Novo Nordisk Foundation Center for Biosustainability, Technical University of Denmark, Kongens Lyngby, Denmark.
Department of Bio and Health Informatics, Technical University of Denmark, Kongens Lyngby, Denmark.
Proteins. 2019 Jun;87(6):520-527. doi: 10.1002/prot.25674. Epub 2019 Mar 9.

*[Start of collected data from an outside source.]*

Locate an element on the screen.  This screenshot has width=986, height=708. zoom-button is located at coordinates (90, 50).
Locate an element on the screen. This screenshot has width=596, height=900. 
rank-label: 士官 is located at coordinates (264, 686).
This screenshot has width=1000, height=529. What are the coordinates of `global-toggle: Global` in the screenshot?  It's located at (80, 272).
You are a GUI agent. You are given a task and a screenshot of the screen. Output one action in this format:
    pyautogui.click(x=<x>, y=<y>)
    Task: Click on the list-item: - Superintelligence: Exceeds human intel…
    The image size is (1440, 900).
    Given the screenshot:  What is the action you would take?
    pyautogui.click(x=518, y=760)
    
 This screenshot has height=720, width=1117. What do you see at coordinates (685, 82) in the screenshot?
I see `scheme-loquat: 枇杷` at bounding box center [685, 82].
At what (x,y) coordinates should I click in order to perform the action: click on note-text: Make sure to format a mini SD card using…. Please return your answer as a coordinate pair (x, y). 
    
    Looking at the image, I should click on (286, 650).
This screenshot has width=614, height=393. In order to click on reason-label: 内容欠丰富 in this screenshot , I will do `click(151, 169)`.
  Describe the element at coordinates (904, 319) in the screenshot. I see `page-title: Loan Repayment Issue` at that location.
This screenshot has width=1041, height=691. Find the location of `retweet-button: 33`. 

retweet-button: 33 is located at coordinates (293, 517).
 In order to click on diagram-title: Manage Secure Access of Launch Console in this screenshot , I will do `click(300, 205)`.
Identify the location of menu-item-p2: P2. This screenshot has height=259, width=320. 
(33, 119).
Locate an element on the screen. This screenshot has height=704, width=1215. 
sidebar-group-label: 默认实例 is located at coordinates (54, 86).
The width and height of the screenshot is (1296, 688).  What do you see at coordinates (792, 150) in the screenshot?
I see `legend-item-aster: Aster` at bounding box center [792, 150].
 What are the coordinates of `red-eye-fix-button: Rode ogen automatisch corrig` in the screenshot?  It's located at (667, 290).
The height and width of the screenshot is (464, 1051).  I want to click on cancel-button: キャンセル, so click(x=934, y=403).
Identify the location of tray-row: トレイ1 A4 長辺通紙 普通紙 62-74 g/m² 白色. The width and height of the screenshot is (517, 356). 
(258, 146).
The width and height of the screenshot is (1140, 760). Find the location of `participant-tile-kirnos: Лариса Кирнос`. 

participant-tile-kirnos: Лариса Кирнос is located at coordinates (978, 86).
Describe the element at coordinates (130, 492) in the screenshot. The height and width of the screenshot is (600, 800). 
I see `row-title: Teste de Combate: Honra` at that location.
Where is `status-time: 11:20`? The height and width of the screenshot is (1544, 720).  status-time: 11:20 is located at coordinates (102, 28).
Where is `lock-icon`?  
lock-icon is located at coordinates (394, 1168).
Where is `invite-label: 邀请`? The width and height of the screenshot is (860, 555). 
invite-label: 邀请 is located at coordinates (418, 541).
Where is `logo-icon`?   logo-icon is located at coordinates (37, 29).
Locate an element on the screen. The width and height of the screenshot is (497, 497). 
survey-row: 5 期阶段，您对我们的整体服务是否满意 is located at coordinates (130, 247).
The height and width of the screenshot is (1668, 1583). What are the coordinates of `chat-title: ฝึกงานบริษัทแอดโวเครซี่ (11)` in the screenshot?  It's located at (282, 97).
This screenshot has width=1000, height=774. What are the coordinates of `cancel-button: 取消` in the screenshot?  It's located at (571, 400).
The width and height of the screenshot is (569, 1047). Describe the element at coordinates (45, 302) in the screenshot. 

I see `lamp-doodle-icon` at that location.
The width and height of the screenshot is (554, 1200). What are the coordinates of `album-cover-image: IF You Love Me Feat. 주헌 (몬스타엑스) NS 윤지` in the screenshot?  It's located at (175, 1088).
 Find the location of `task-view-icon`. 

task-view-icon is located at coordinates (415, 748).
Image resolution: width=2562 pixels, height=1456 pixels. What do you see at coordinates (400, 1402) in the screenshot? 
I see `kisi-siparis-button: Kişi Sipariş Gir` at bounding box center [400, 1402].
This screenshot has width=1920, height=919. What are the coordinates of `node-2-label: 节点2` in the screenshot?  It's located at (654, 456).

The ability to predict local structural features of a protein from the primary sequence is of paramount importance for unraveling its function in absence of experimental structural information. Two main factors affect the utility of potential prediction tools: their accuracy must enable extraction of reliable structural information on the proteins of interest, and their runtime must be low to keep pace with sequencing data being generated at a constantly increasing speed. Here, we present NetSurfP-2.0, a novel tool that can predict the most important local structural features with unprecedented accuracy and runtime. NetSurfP-2.0 is sequence-based and uses an architecture composed of convolutional and long short-term memory neural networks trained on solved protein structures. Using a single integrated model, NetSurfP-2.0 predicts solvent accessibility, secondary structure, structural disorder, and backbone dihedral angles for each residue of the input sequences. We assessed the accuracy of NetSurfP-2.0 on several independent test datasets and found it to consistently produce state-of-the-art predictions for each of its output features. We observe a correlation of 80% between predictions and experimental data for solvent accessibility, and a precision of 85% on secondary structure 3-class predictions. In addition to improved accuracy, the processing time has been optimized to allow predicting more than 1000 proteins in less than 2 hours, and complete proteomes in less than 1 day.
从一级序列预测蛋白质的局部结构特征对于在缺乏实验结构信息的情况下揭示其功能至关重要。有两个主要因素影响潜在预测工具的实用性:它们的准确性必须能够提取出感兴趣的蛋白质的可靠结构信息,并且它们的运行时间必须足够低,以跟上以不断增加的速度生成的测序数据。在这里,我们介绍了 NetSurfP-2.0,这是一种新工具,它可以以前所未有的准确性和运行时间预测最重要的局部结构特征。NetSurfP-2.0 是基于序列的,使用卷积和长短期记忆神经网络架构,这些网络是基于已解决的蛋白质结构进行训练的。NetSurfP-2.0 使用单个集成模型,预测输入序列中每个残基的溶剂可及性、二级结构、结构无序和主链二面角。我们在几个独立的测试数据集上评估了 NetSurfP-2.0 的准确性,发现它对其每个输出特征的预测结果都达到了最先进的水平。我们观察到溶剂可及性的预测值与实验数据之间存在 80%的相关性,并且在二级结构 3 类预测方面的精度达到 85%。除了提高准确性之外,处理时间也进行了优化,允许在不到 2 小时内预测超过 1000 种蛋白质,并且在不到 1 天的时间内完成整个蛋白质组的预测。